Click 'Read Current Netlist' and 'YES' to confirm. You can also hit enter twice. You should see the new capacitor near the board.

This is a decoupling cap so let's put it next to the 0.1uF cap that is already there. Start by hovering over the new cap and press 'm' for move.

Left click to place the capacitor. Now press 'm' over the 0.1uF cap in the way by moving it to the left.

Press 'b' to update the GND polygon pours.

We've got some traces to fix but this isn't too bad. Hover over the bits of traces that you want to remove and press 'Delete'. Let's delete the trace and via that is under the capacitor's +3v3 terminal. If your pointer is over multiple items (as shown in the image below with the cursor over both the trace and capacitor), KiCad will pop up a menu to clarify your selection. This is basically asking you to pick which one you want to operate on.

If you ever run into a problem press 'Esc' to return to default pointer mode. If you ever delete something wrong press 'ctrl+z'.

Once you've removed most of the offending traces, you can begin routing by pressing 'x'.

Single click on the pad that has the gray air-wire and drag it to the pad that it needs to connect to. Single click again to lock the wire in place. Press 'b' to update the polygons.

In the image below, KiCad is trying to route this trace in an odd way. If we place the trace here it will create an acute angle which is generally bad (read up on "acid traps"). We want the trace to be a T intersection. We need to change the grid.

Press 'n' to go to the next grid size. I needed to hit 'n' only once to go to the 0.25mil grid to get this nice intersection, you may need to get to a finer grid. You can also find this in the menu options under "Grid: 0.0635mm (2.5mils)."

In the image below, I am routing the GND air wires. This is not really needed because the polygon pour connects the two pads but it does illustrate how good the 'magnetic' routing assistance is in KiCad. It's very quick and easy to go from pad to pad.

We have two air-wires left. To get these we'll need to place vias down to the bottom layer. Start by pressing 'x' and clicking on the start of the capacitor's air wire for GND again.

Bring the trace out.

When you've reached open ground press 'v' to create a via. Single click to place the via and KiCad will automatically start routing on the bottom layer. Press 'Esc' to stop laying down traces; the polygon pour will take it from here. Pressing 'Page Up' will take you back to the top layer.

To get this last air wire, you can try clicking on the GND pad of the 0.1uF cap but annoyingly KiCad won't start routing?! Why?! It's actually a good thing: the SDA trace is too close (overlapping actually) to the GND pad on the 0.1uF cap. By not letting you start routing KiCad is saying that trying to put a trace here would violate the DRC rules. What to do? Rip up the SCL and SDA lines to make some room.
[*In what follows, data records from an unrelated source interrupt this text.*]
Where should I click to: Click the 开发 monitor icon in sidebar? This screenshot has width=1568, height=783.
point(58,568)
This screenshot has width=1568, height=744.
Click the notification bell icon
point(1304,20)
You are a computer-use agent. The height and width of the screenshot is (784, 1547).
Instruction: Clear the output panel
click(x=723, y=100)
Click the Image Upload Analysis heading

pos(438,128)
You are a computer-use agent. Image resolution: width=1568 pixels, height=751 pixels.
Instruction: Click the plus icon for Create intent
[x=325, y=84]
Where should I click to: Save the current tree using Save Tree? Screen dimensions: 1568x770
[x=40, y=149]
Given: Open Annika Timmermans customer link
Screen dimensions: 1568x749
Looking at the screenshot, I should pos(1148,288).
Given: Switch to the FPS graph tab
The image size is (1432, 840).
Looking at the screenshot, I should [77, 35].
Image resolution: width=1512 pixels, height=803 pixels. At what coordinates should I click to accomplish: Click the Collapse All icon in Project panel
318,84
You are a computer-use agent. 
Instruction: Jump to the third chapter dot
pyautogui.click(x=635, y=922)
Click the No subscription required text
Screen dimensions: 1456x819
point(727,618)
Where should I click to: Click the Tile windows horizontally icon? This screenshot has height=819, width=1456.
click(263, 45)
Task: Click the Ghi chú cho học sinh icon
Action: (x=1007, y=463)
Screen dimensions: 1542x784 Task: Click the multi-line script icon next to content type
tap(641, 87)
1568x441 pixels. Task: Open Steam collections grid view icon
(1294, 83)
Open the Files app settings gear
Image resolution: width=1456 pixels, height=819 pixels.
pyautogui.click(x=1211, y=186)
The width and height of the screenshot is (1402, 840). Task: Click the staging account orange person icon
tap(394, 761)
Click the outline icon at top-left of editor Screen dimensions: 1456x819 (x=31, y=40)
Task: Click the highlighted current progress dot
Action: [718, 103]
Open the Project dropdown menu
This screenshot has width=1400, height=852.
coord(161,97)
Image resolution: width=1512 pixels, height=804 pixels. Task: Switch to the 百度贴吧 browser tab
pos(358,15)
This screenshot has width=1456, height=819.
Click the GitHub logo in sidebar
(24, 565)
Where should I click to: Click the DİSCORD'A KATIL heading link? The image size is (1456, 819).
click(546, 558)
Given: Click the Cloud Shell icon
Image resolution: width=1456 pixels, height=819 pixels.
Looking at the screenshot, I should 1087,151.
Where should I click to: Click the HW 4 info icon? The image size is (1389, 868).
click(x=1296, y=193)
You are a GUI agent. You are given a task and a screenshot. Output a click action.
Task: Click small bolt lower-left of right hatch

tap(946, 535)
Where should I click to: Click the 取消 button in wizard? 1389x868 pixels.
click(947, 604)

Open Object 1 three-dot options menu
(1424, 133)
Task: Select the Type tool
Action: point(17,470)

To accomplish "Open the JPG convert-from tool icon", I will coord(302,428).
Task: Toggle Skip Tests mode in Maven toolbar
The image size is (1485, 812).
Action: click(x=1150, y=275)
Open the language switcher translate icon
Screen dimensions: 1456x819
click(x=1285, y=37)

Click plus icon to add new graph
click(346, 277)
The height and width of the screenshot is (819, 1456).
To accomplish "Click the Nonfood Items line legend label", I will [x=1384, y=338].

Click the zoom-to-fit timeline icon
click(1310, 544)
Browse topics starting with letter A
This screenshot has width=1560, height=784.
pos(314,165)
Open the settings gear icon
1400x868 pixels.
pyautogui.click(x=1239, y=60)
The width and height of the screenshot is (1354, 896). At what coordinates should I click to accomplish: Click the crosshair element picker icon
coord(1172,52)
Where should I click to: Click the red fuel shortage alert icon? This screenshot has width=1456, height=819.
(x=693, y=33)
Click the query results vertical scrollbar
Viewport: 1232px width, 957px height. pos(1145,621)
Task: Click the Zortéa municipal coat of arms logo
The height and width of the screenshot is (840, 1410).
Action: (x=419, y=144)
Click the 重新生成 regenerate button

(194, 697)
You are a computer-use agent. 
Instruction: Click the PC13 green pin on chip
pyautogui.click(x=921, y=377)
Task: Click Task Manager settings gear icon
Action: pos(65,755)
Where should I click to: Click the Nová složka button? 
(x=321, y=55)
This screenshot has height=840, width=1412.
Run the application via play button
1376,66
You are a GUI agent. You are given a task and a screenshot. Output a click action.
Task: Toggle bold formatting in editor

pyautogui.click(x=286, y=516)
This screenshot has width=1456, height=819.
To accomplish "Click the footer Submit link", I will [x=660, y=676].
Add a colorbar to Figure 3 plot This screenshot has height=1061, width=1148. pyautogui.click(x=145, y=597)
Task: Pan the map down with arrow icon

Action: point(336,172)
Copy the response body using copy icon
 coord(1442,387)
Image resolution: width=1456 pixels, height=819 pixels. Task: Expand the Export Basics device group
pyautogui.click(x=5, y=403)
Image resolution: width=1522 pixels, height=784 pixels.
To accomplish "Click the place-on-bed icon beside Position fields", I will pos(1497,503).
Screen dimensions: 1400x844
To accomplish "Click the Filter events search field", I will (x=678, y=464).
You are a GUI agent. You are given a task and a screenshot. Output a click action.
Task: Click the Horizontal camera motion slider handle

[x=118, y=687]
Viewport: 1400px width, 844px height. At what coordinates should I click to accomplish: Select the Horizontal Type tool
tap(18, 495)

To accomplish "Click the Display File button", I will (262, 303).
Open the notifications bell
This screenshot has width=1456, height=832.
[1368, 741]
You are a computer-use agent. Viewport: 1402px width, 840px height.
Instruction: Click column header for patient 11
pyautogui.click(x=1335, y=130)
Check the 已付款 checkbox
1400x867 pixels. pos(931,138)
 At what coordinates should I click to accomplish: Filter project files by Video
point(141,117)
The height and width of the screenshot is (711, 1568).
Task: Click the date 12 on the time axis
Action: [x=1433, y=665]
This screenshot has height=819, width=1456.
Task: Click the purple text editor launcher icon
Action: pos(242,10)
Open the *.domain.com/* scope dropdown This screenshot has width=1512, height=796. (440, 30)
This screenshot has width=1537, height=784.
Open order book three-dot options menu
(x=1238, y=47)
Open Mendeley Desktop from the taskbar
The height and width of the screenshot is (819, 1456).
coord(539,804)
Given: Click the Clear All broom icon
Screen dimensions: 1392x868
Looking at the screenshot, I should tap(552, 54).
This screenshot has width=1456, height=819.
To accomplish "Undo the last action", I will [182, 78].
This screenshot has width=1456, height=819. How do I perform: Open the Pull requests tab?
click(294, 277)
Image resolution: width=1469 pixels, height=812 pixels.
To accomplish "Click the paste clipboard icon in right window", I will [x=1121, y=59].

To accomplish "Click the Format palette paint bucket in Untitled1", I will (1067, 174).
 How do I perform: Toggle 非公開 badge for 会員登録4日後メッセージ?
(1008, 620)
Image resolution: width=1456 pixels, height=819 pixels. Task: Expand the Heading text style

Aha! Much better. Press 'x', click on the capacitor's GND terminal, bring the trace out, and press 'v' to drop a via in this area. Hit escape to stop routing (let the polygon take care of it). Finally, press 'Page Up' to return to the top layer view.

Use the 'Delete' and 'x' buttons to re-route the SDA and SCL lines to finish up this board. Then press 'b' to update the polygons. The board should look similar to the image below.

Congrats! We have finished routing the footprints. Now let's run the DRC to see if we're legal.

How to Remove a Component's Footprint from a PCB Layout

Before we continue let's go over the process for modifying or removing a component from a PCB layout. For example, let's say that you wanted to remove an extra capacitor or resistor from a design. You would do all the regular steps:

1. Delete device from the schematic.
2. Export the netlist by clicking the generate netlist button.
3. Import the netlist into PCB Layout by clicking on the read netlist button.

The difference is a few import settings:

During the netlist import the default settings are to 'Keep' exchange footprint and to 'Keep' extra footprints.

Here, we need to change two things:

• Exchange Footprint -> Change: This will allow footprints to change
• Extra Footprints -> Delete: This will remove any extra footprints that remain

You may also want to 'Delete' unconnected tracks to clean up any left over tracks from the component you removed.